::: THE DATA :::
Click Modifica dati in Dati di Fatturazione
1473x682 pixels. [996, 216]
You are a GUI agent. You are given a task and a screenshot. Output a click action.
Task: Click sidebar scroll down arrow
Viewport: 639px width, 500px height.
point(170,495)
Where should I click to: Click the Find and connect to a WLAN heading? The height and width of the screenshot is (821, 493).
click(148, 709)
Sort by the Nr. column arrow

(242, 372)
:::
::: THE DATA :::
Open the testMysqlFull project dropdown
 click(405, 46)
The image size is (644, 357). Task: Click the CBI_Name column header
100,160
:::
How many lines of the data above contain the string "column", with case counting? Reply with the number alone.

2